Could you copy exactly the lines below, beginning at the line with "The width and height of the screenshot is (1456, 819)." and stopping after the line with "Click the Full Name input field", with no pictures?

=== Information ===
_ _ _ _ _

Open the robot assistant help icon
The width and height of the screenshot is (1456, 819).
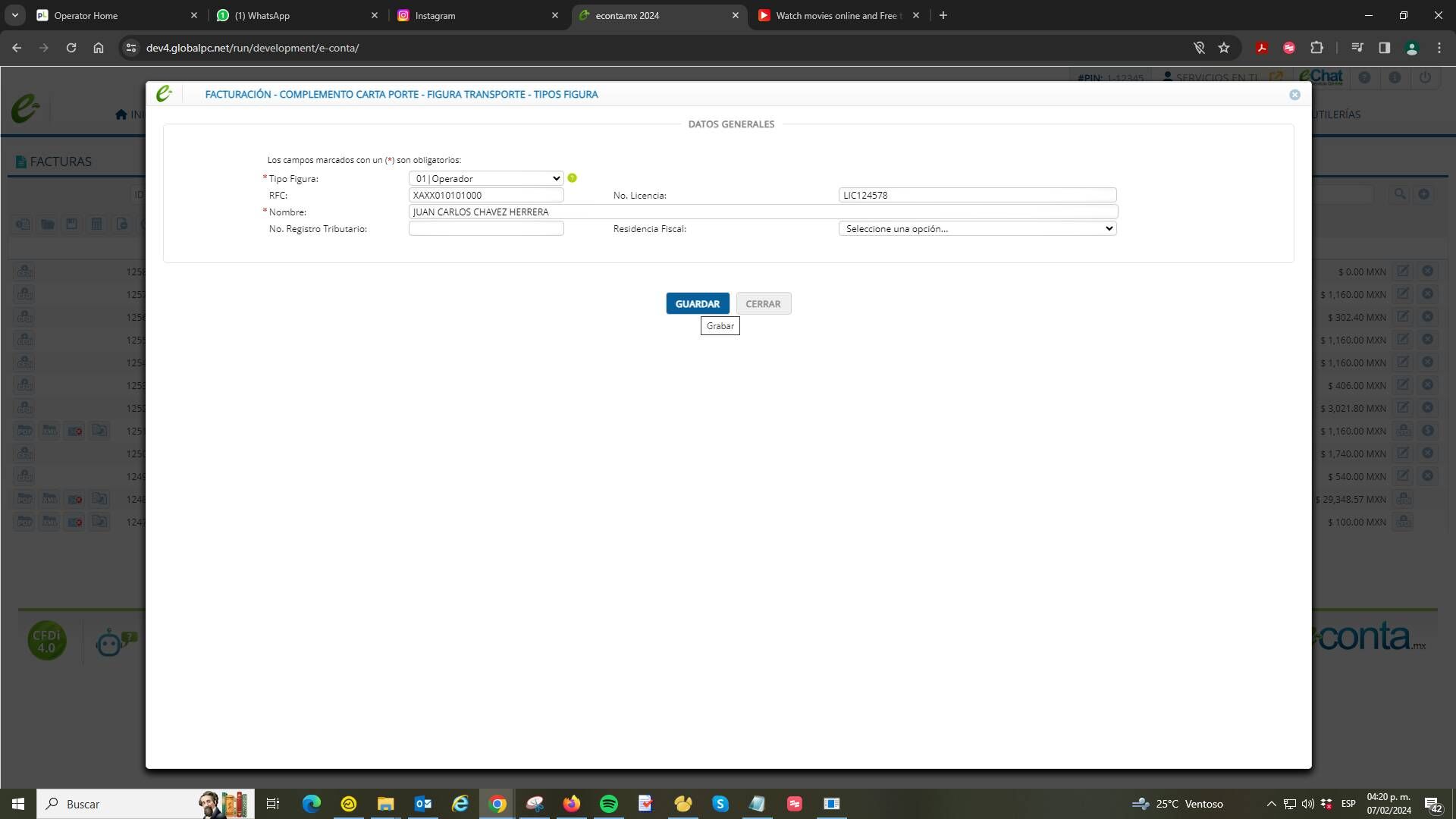(111, 642)
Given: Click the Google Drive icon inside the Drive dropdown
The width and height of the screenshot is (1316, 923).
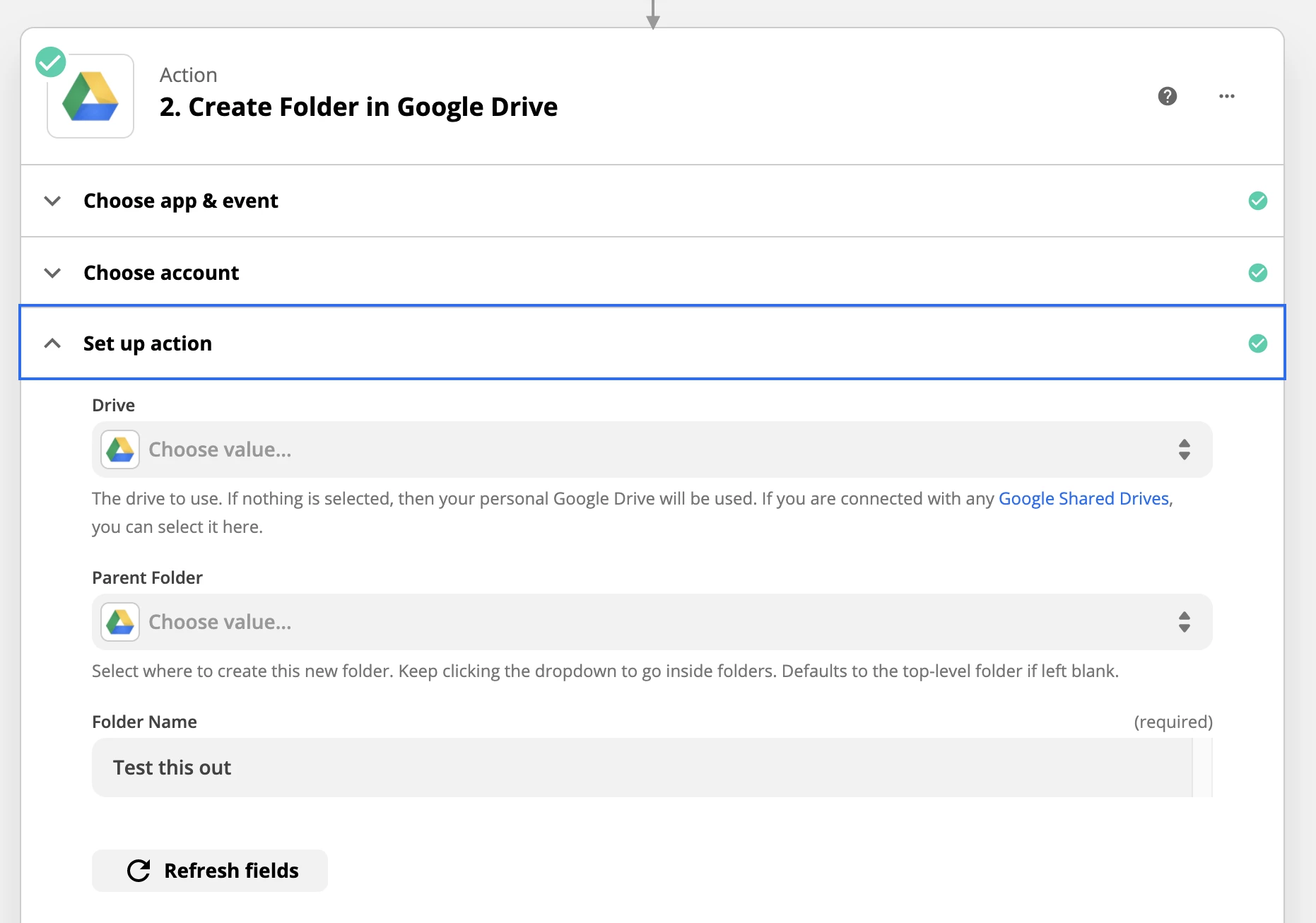Looking at the screenshot, I should point(119,449).
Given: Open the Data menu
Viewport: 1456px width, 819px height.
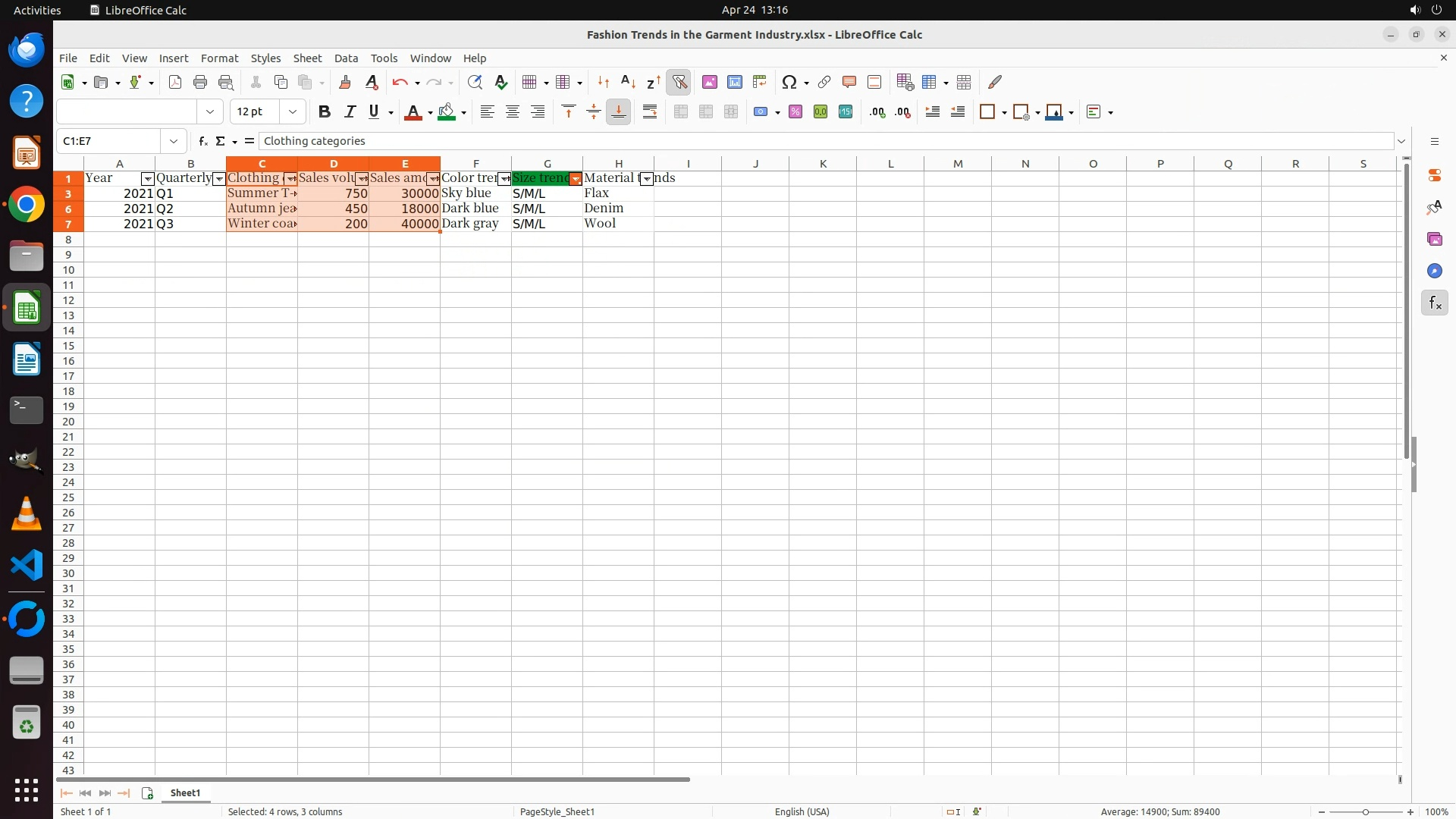Looking at the screenshot, I should tap(346, 58).
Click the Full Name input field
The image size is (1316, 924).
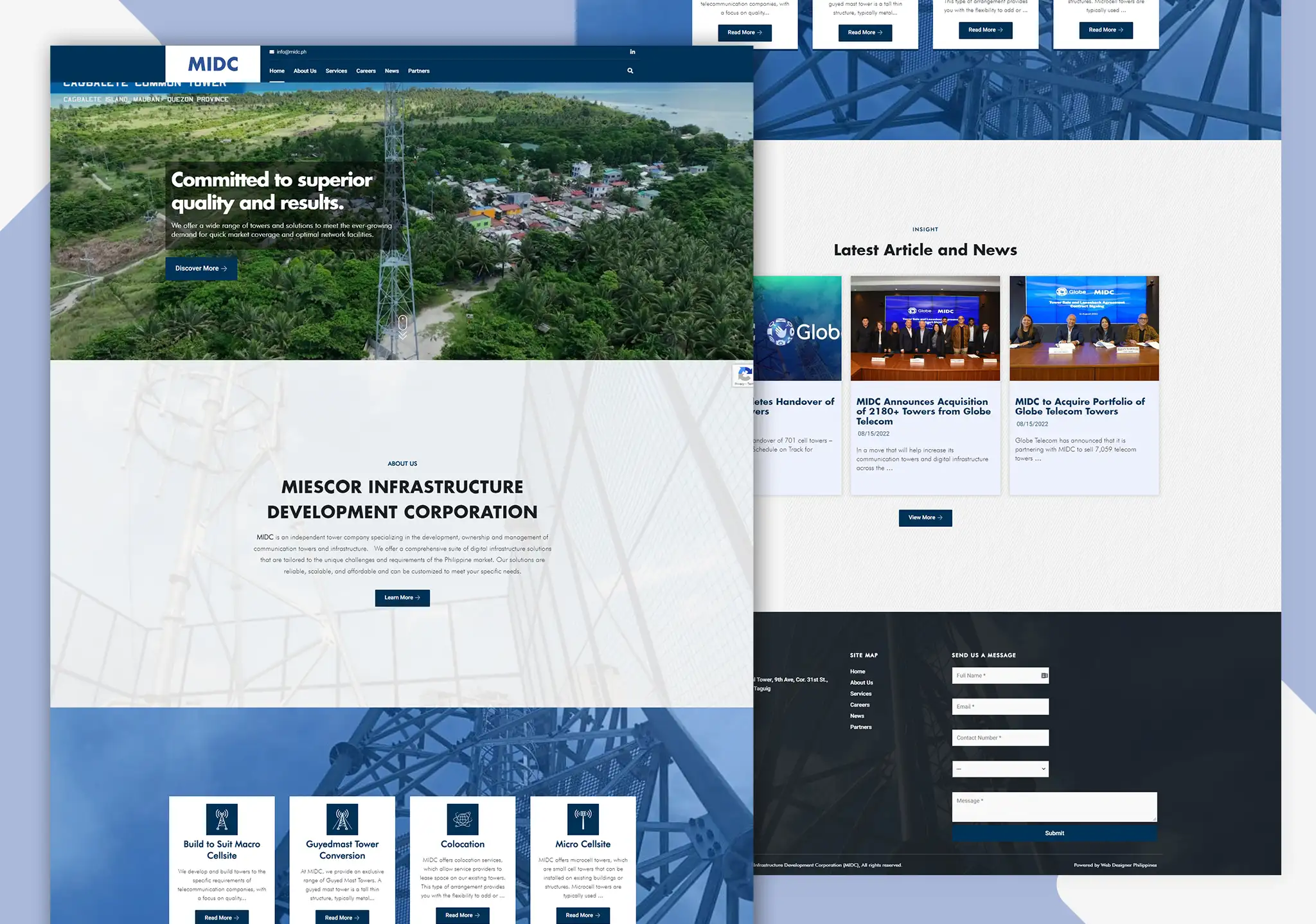(x=996, y=676)
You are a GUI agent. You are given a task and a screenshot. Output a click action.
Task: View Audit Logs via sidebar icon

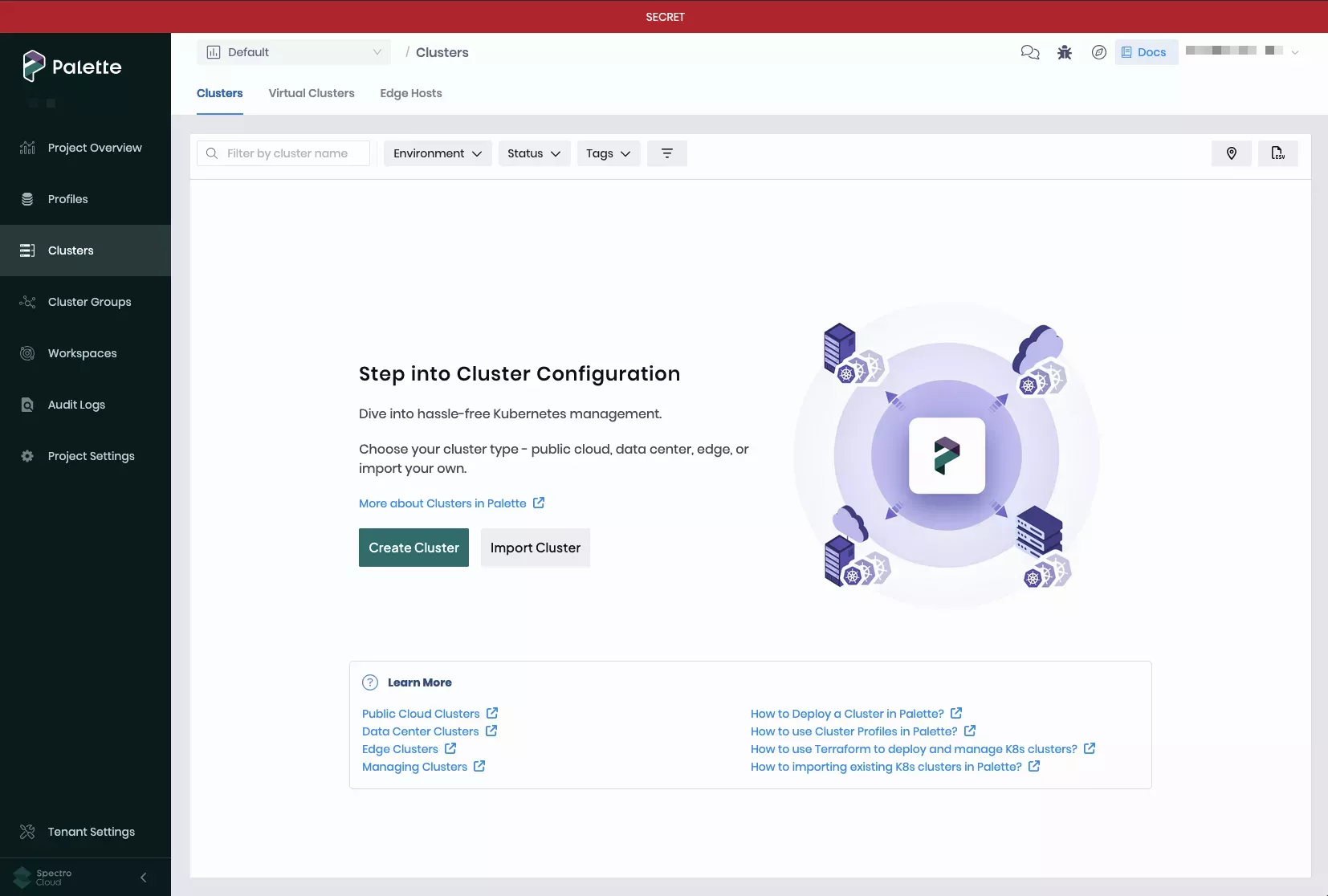[x=28, y=405]
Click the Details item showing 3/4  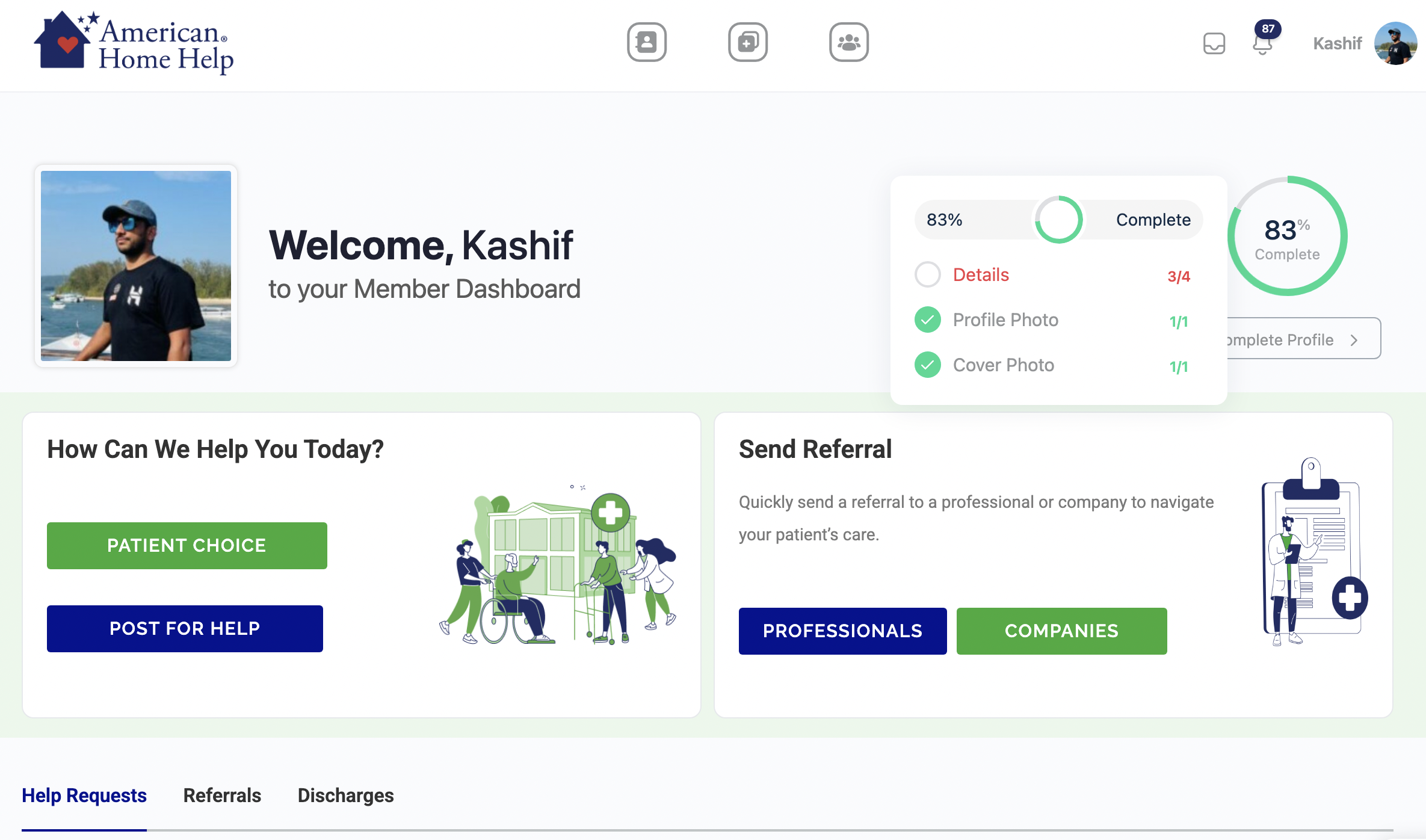click(981, 275)
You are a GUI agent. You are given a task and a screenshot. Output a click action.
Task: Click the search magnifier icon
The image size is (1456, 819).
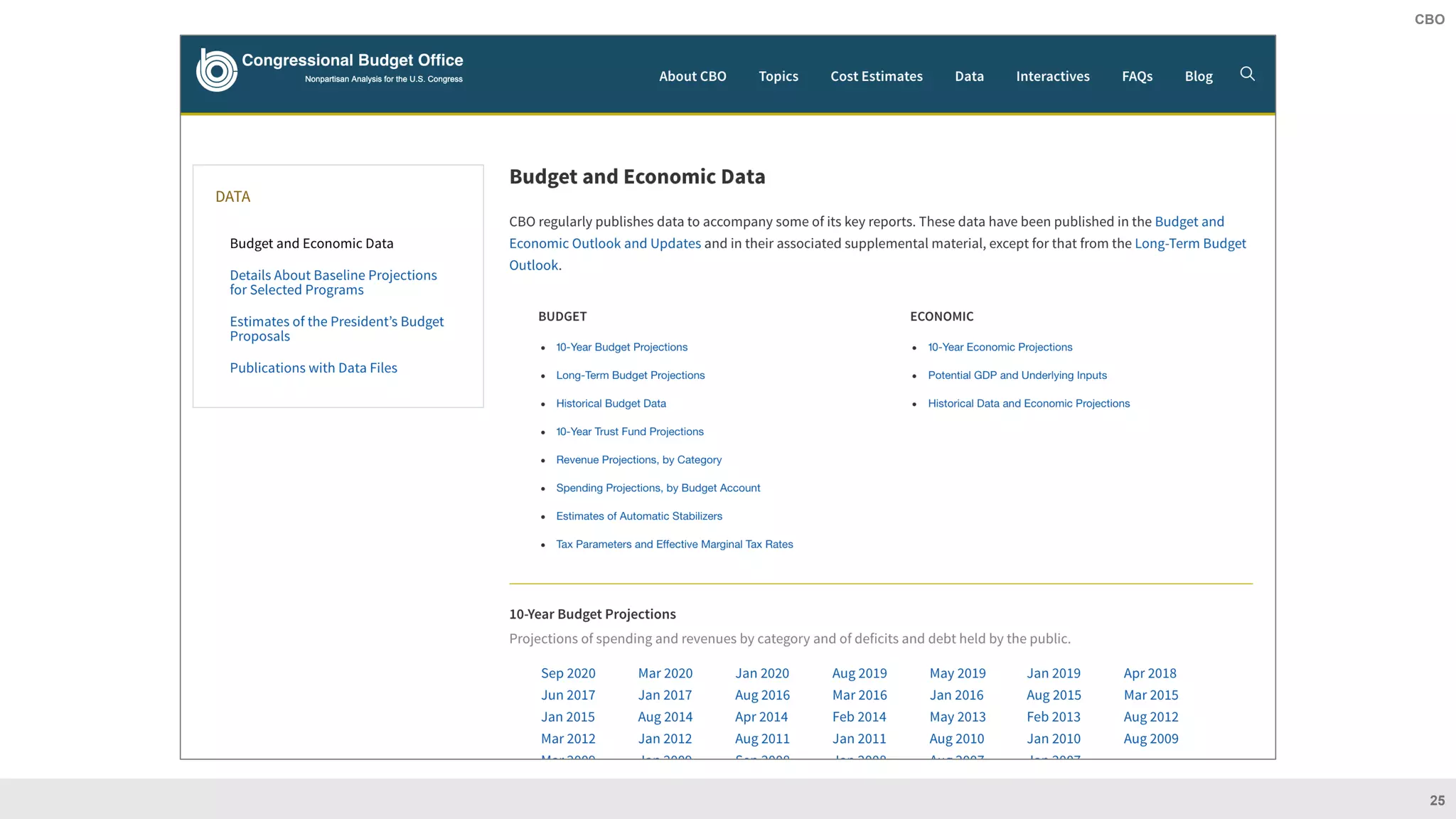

_ _ _ _ _

=== Completed exercise ===
The width and height of the screenshot is (1456, 819).
(111, 642)
Given: Click the Google Drive icon inside the Drive dropdown
The width and height of the screenshot is (1316, 923).
Looking at the screenshot, I should point(119,449).
Given: Open the Data menu
Viewport: 1456px width, 819px height.
Looking at the screenshot, I should tap(346, 58).
Click the Full Name input field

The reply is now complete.